Look below for the line with "Task: Toggle the preview pane icon" and the line with "Screen dimensions: 634x784". Copy exactly those two lines and every line between, but not the pictures.

Extracted records >>
+ + + + + + +

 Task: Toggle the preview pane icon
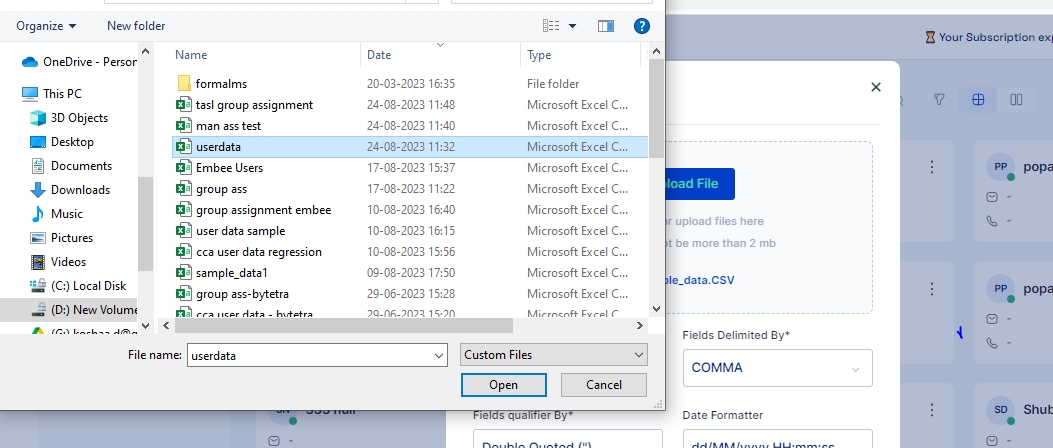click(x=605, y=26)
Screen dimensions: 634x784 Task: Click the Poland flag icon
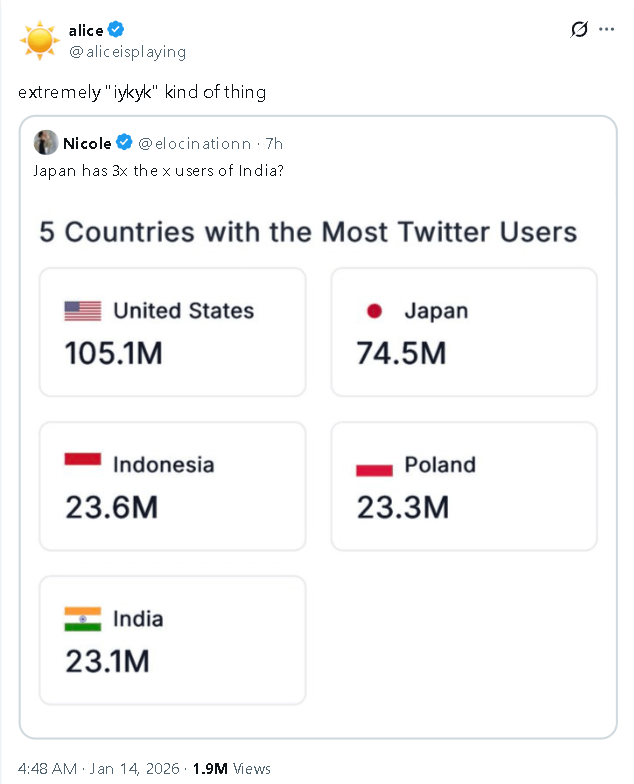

+ + + + + + +

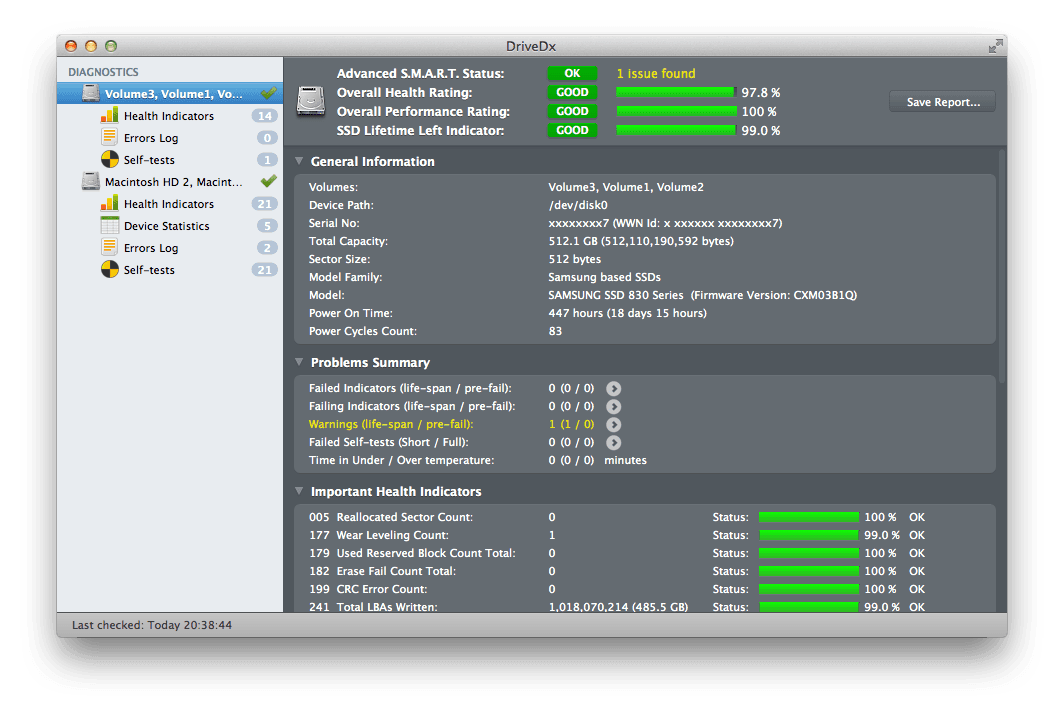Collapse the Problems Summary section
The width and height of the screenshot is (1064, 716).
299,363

+ + + + + + +

Result below >>
 Task: Toggle the preview pane icon
click(x=605, y=26)
Screen dimensions: 634x784 Task: Click the Poland flag icon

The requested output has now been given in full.